<種牡馬解説②>


 現況報告を兼ねて、現在執筆中のウマゲノム版種牡馬辞典から、新しい種牡馬の解説部分を2頭ピックアップした。似たタイプだが、ルーラーシップは量が中心のL系で、ディープブリランテはS質のパワーもそれなりに強く、微妙に違ってくるのでその違いを確認しておくと良いだろう(細かい数字は執筆時点のものなので変更される場合もあります)。



ルーラーシップ産駒


 父の産駒はまとまっている中で集中力が高いC要素も強かったが、こちらは豊富な量を持ち、そのぶんC要素は相対的に弱いので、体力、パワーで押しきるタイプ。道中でブレーキを掛けるようなごちゃついた競馬で脆く、一本調子に加速して力でねじ伏せる競馬で強さを見せつける。  量系らしく上がり勝負に強く、高速上がり指数60と高い。上がり指数テストに使っているうちの1つ、「芝1200m以上でレース上がり34秒未満」では、複勝率0.344で、単勝回収率200円超えという抜群の成績だ。そのため、単調な上がり勝負になる良馬場の成績が稍重や重より良いが、不良馬場も成績が良い。緩い淡泊な流れの上がり勝負と、ばらけてパワー勝負になる不良馬場は、揉まれ弱い体力系には一本調子に加速するという意味で同じなので、似た結果になりやすい。極端な不良になった菊花賞を外枠から捲り気味に、上がり39.6秒で押し切って完勝したキセキなどは典型で、その2走前には、新潟でほぼ最後方から究極の上がり32.9秒で差し切り勝ちを収めていた。  量系は精神的に安定している馬が多く、ルーラーシップ産駒も淡々と走るので、着順の振幅は少ない。そのぶん巻返し指数21と、調子を崩すとあまり巻き返さない。指数テストの1つ、「2ヶ月以内に前3走とも6着以下」のケースでは、複勝回収率は僅か16円、複勝率で0.029しかない。ただ揉まれるとレースを投げ出すので、揉まれたことが原因で大崩れした後は、あっさり巻き返せる。

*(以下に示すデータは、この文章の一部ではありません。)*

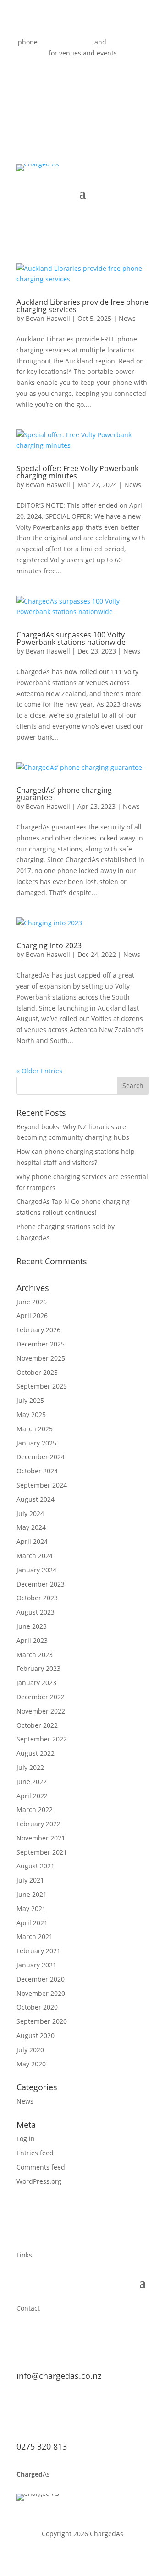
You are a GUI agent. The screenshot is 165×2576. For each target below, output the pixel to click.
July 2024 (30, 1513)
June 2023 (31, 1626)
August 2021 (35, 1866)
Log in (25, 2138)
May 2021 (31, 1908)
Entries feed (35, 2152)
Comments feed (40, 2167)
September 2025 (41, 1386)
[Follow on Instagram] (101, 79)
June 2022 (31, 1781)
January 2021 (36, 1965)
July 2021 (30, 1880)
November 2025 (40, 1358)
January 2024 (36, 1569)
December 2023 (40, 1584)
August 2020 (35, 2035)
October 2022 (37, 1725)
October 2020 (37, 2007)
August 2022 (35, 1753)
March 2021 (34, 1936)
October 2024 (37, 1471)
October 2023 (37, 1597)
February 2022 (38, 1823)
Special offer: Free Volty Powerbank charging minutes (77, 472)
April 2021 (32, 1922)
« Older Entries (39, 1070)
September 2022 (41, 1739)
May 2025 (31, 1414)
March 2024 (34, 1555)
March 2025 (34, 1428)
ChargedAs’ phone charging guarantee (64, 793)
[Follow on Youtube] (82, 79)
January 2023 (36, 1682)
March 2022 (34, 1809)
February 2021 (38, 1950)
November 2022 (40, 1711)
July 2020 (30, 2049)
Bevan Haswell (48, 318)
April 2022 (32, 1795)
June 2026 (31, 1301)
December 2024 (40, 1456)
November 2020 (40, 1993)
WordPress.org (38, 2181)
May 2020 (31, 2064)
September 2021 (41, 1852)
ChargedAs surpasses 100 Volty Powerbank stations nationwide (71, 638)
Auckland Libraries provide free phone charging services (82, 305)
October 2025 (37, 1372)
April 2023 (32, 1640)
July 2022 (30, 1767)
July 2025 (30, 1400)
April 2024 (32, 1541)
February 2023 (38, 1668)
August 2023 (35, 1612)
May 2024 (31, 1527)
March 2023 (34, 1654)
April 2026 (32, 1315)
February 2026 (38, 1329)
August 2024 (35, 1499)
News (127, 318)
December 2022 (40, 1696)
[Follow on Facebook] (64, 79)
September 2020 (41, 2021)
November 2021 (40, 1838)
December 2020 (40, 1979)
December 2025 (40, 1344)
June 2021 (31, 1894)
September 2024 (41, 1485)
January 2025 (36, 1443)
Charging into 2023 (49, 945)
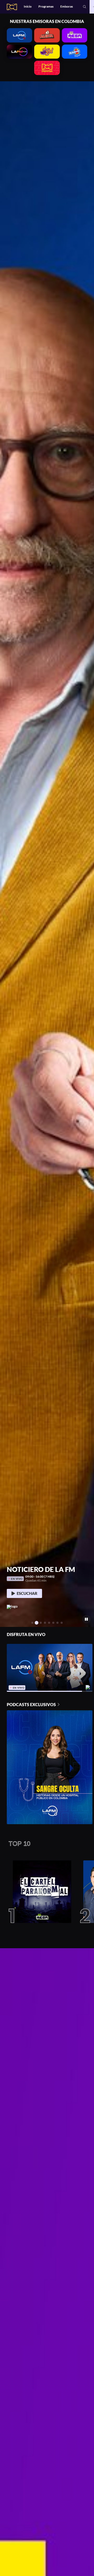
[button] (85, 7)
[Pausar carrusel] (86, 1619)
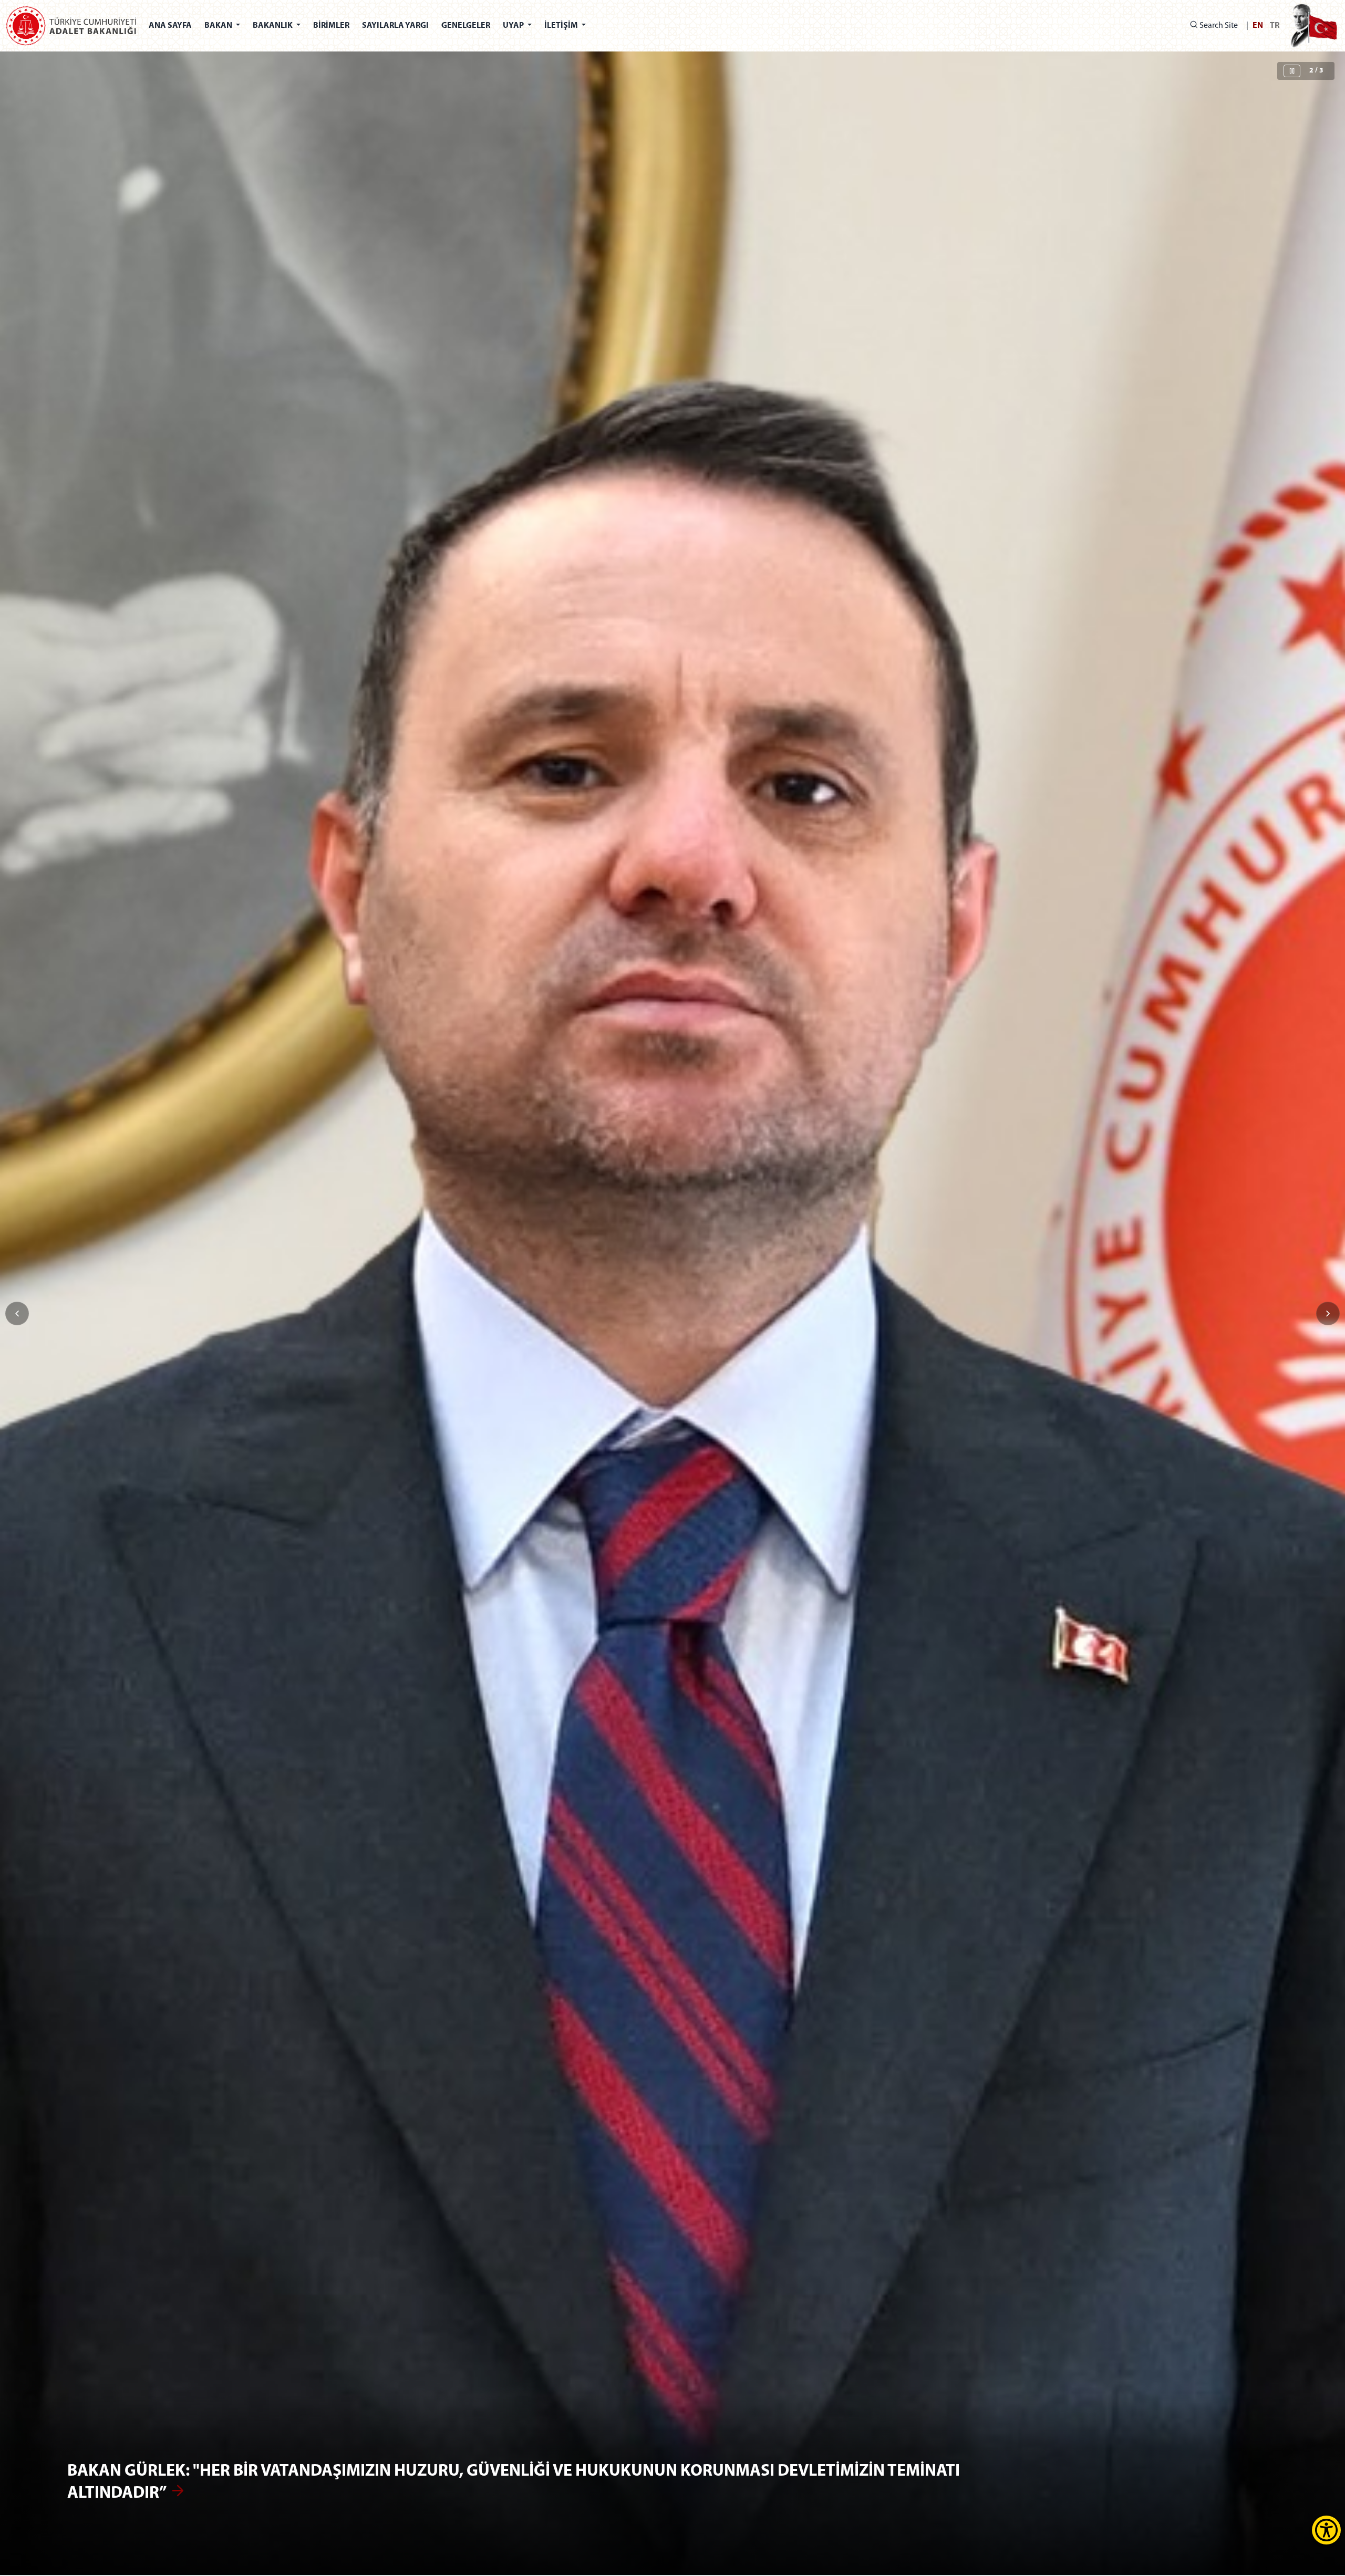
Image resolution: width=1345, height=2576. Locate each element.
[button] (1328, 1313)
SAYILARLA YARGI (395, 26)
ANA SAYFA (170, 26)
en (1258, 26)
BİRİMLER (331, 26)
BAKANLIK (273, 26)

調子を崩して凡走したわけではない場合の、短期的な巻返しには注意だ。枠順でも複勝回収率で1枠54%、2枠57%に対し、7枠72%、8枠71%となっていて、揉まれるかどうかがかなり重要なファクターということが分かる。競馬場も東京が単複共に100円超えに対して、小回り福島は単複共に60円未満になる(ただし中央でも阪神の数字は高くない)。  淡々と走りたいタイプだけにハイペースはあまり得意ではなく、芝ハイラップ指数は43と低い。また精神状態が安定しているタイプの基本として、それほど距離変更ショックは必要とせず、同距離のパフォーマンスが一番良い。距離は自分のペースで走れる1800m以上で安定感があり、特に走りやすいコース形態の2400mでは複勝率45%と得意だ。  量系は休み明けに強く、詰めていくとよくないのが普通だが、案外休み明けより使われて状態が上がっていく傾向がある(ただ、まだ若駒のデータが中心なので数字に偏りが出やすい点は留意しておきたい)。  ダートは1700mを超えると安定感が出て、特に1900m〜2100mのゾーンは揉まれずに体力を活かしやすいので妙味がある。上手く外捲りが決まりそうなタイミングで狙いたい。また芝からダート替わりも案外パワーを活かして激走率が高く、芝血統と思われやすいのか穴になるので、スムーズに砂を被らず競馬を出来そうなら面白い狙いになる。



ディープブリランテ産駒


   体力、パワーが豊富で、量とS質もある。一本調子にねじ伏せるレースが向いて、自然と先行や追い込みなど、極端な脚質で強引に加速する形が多くなる。その為、高速上がり指数は62↑と高数字で、芝1200m以上のレース上がり34秒以下のレースでは複勝率5割だ。ただ追い込みが多いのと、まだ若い産駒で構成された数字なので、実際はこれよりパワーよりのイメージで考えた方が良い。  広いコースでブレーキを掛けない形が理想で、東京、阪神、中京で複勝回収率110円を超え、新潟も90円台だ。距離は1400m、1600mで強く、広いコースでの短距離がベスト。体力があるので、2200m以上でも緩急の少ない流れなら対応出来る。好走率なら短縮だが、穴はゆったり走れる延長が面白い。延長1600mでは複勝率0.333と安定感もある。短縮は1400m以下も率はあるが、1600m以上の方が馬券的には面白い。  揉まれる内枠は荒れてばらける馬場以外はいまいちで1枠と2枠は複勝回収率50円台と低い。逆に7枠と8枠は共に130円台と強烈だ。